__Material to process__
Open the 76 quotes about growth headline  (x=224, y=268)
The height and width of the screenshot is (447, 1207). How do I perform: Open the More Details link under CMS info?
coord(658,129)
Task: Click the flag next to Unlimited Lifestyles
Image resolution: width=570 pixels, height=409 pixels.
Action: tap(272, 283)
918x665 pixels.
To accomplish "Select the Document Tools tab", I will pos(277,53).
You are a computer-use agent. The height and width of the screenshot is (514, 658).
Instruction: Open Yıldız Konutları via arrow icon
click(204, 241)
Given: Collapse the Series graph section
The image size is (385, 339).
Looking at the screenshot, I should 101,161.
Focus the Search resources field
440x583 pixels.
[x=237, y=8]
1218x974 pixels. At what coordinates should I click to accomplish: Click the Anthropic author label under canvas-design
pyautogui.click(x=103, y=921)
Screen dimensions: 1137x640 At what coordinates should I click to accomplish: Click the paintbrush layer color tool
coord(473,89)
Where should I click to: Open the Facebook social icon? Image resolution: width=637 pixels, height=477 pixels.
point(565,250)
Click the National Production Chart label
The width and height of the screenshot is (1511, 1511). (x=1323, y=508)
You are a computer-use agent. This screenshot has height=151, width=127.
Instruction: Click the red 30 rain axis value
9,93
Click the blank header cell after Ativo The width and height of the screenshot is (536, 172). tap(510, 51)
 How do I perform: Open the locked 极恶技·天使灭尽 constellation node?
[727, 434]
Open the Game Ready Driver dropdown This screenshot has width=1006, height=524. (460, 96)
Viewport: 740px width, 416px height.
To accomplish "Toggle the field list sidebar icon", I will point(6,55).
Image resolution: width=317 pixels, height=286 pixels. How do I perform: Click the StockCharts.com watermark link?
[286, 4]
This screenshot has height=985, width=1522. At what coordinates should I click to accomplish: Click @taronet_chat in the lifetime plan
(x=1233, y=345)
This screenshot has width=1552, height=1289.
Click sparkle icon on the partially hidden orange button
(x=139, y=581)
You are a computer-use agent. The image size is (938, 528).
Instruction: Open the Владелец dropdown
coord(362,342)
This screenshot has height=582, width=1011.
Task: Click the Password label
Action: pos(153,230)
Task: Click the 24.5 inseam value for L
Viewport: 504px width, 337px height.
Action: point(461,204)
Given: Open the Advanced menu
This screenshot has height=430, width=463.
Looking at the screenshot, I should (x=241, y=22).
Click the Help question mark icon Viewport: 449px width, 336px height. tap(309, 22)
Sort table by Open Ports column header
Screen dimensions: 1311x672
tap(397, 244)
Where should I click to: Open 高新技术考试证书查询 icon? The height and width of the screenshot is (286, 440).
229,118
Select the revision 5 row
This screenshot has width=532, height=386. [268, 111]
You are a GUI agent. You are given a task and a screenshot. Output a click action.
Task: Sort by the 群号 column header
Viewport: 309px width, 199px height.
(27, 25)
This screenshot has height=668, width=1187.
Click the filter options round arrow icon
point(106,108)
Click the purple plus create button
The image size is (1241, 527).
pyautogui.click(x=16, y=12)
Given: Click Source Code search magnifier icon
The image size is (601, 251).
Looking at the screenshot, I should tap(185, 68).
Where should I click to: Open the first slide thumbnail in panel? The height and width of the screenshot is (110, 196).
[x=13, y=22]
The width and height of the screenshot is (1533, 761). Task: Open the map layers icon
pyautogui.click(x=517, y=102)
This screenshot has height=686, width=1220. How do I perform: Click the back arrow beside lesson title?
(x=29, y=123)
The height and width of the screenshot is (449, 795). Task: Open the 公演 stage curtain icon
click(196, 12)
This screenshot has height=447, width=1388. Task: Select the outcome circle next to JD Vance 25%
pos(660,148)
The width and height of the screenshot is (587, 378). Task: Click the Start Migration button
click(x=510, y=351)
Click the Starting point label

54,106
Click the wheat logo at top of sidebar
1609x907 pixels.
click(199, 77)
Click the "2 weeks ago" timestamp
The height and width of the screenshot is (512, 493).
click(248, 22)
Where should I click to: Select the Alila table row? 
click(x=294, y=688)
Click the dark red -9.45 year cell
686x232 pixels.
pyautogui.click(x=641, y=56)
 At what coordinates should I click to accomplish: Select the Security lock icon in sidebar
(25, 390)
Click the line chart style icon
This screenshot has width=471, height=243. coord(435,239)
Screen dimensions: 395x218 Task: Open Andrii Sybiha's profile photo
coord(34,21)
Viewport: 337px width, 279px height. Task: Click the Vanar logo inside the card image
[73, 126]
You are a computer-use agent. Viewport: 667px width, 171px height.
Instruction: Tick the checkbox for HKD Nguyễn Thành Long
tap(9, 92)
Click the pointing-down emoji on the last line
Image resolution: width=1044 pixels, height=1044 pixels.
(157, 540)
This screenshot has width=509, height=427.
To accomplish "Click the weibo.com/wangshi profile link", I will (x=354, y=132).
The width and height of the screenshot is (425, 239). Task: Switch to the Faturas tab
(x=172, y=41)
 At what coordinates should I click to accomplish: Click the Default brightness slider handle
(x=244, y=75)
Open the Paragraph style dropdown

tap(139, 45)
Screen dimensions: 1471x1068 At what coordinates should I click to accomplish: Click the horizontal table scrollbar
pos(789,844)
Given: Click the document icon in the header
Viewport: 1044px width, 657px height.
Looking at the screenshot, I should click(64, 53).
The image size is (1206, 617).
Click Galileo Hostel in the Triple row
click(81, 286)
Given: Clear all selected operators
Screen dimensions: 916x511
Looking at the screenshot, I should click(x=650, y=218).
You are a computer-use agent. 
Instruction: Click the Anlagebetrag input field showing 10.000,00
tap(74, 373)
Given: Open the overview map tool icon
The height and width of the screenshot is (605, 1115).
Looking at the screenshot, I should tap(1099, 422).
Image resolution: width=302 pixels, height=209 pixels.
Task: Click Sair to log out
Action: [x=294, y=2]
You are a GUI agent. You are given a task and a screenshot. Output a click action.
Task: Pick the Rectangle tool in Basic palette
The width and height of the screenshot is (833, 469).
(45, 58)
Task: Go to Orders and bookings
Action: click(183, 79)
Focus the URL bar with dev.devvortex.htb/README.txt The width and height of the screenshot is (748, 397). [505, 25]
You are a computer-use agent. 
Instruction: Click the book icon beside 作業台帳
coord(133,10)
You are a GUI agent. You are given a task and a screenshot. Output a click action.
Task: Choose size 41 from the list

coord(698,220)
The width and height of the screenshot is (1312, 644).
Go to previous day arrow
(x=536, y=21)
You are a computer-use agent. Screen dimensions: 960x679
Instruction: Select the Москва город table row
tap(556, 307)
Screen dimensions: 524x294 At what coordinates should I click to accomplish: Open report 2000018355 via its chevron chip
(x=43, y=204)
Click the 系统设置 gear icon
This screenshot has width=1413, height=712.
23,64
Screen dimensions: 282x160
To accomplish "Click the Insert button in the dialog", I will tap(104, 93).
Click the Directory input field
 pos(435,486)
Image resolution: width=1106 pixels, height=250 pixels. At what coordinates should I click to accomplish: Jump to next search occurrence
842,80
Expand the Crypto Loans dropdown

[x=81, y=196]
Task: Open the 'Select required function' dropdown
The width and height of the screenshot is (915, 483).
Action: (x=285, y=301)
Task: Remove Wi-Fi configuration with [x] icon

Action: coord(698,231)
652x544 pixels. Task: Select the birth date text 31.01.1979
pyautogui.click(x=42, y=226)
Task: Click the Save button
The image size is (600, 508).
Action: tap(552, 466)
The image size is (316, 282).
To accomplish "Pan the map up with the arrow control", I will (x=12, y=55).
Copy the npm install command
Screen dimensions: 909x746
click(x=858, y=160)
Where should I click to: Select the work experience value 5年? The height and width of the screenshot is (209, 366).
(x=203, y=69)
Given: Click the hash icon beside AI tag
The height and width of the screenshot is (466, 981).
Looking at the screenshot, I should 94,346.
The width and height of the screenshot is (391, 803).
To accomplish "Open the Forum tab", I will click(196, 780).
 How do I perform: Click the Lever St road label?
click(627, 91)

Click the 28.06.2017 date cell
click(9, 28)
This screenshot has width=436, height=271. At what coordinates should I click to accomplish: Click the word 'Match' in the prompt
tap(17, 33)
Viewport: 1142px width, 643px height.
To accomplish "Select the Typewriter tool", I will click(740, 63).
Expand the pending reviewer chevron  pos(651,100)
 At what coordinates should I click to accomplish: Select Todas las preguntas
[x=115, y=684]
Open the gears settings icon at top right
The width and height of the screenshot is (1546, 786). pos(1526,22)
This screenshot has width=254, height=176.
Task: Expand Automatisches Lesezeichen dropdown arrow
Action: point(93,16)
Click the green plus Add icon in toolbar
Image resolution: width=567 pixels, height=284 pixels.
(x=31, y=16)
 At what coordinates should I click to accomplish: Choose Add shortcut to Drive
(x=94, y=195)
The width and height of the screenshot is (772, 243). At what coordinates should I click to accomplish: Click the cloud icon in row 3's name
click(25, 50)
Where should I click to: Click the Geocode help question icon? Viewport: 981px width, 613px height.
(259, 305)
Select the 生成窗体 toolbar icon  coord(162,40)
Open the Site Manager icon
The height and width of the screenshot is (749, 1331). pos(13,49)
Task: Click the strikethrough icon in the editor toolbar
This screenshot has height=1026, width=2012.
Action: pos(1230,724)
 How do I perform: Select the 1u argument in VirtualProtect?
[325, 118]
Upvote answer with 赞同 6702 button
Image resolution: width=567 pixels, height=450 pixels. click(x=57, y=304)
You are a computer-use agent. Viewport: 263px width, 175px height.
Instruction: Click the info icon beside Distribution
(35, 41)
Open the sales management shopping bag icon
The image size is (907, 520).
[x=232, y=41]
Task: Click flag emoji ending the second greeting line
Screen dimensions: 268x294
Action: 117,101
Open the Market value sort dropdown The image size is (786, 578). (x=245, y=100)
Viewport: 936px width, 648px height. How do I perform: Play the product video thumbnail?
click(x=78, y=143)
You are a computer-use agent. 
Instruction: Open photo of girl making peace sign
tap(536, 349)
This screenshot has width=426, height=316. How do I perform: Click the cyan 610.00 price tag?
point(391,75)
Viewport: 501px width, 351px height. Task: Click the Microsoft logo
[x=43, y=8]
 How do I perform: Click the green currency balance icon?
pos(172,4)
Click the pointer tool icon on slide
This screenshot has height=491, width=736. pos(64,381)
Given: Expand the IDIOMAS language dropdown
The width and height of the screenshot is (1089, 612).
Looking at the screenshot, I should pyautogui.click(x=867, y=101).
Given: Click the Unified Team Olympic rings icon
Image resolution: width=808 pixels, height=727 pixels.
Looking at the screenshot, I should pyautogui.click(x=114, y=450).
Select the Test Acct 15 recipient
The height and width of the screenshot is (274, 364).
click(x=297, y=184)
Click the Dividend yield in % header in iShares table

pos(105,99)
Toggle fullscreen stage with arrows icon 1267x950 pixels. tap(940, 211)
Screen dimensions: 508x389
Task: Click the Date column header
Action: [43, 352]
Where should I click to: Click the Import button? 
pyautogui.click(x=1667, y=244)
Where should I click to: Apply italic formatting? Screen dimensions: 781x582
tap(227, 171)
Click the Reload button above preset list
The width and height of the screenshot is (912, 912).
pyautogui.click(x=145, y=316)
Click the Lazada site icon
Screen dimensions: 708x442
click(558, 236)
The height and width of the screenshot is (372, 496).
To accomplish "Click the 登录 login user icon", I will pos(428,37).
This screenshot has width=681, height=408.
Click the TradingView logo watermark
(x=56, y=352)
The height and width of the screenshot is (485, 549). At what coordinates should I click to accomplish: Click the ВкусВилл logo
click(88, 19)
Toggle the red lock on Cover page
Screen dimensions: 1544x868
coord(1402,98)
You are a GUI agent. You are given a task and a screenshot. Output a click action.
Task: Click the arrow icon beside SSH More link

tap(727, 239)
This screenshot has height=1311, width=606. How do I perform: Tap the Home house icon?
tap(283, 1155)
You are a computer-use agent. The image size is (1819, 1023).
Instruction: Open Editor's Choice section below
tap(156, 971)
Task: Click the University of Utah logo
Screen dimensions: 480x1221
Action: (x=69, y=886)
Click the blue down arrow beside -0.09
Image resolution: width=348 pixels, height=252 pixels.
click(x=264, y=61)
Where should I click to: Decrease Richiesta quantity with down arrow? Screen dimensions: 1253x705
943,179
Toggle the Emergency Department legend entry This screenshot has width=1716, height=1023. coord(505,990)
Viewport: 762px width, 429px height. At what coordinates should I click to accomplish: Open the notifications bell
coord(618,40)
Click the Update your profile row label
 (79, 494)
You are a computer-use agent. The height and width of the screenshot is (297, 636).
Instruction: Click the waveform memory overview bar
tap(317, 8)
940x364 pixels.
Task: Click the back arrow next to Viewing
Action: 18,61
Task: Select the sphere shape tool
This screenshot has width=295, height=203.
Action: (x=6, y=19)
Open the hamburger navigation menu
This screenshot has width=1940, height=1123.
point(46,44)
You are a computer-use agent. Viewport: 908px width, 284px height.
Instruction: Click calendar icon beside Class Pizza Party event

__Exercise objective__
Copy the records word for word, starting with the line that contains "Expand the Crypto Loans dropdown" and going on through the line that contains "click(627, 91)".

__Result for this task__
Expand the Crypto Loans dropdown

[x=81, y=196]
Task: Open the 'Select required function' dropdown
The width and height of the screenshot is (915, 483).
Action: (x=285, y=301)
Task: Remove Wi-Fi configuration with [x] icon

Action: coord(698,231)
652x544 pixels. Task: Select the birth date text 31.01.1979
pyautogui.click(x=42, y=226)
Task: Click the Save button
The image size is (600, 508).
Action: tap(552, 466)
The image size is (316, 282).
To accomplish "Pan the map up with the arrow control", I will (x=12, y=55).
Copy the npm install command
Screen dimensions: 909x746
click(x=858, y=160)
Where should I click to: Select the work experience value 5年? The height and width of the screenshot is (209, 366).
(x=203, y=69)
Given: Click the hash icon beside AI tag
The height and width of the screenshot is (466, 981).
Looking at the screenshot, I should 94,346.
The width and height of the screenshot is (391, 803).
To accomplish "Open the Forum tab", I will click(196, 780).
 How do I perform: Click the Lever St road label?
click(627, 91)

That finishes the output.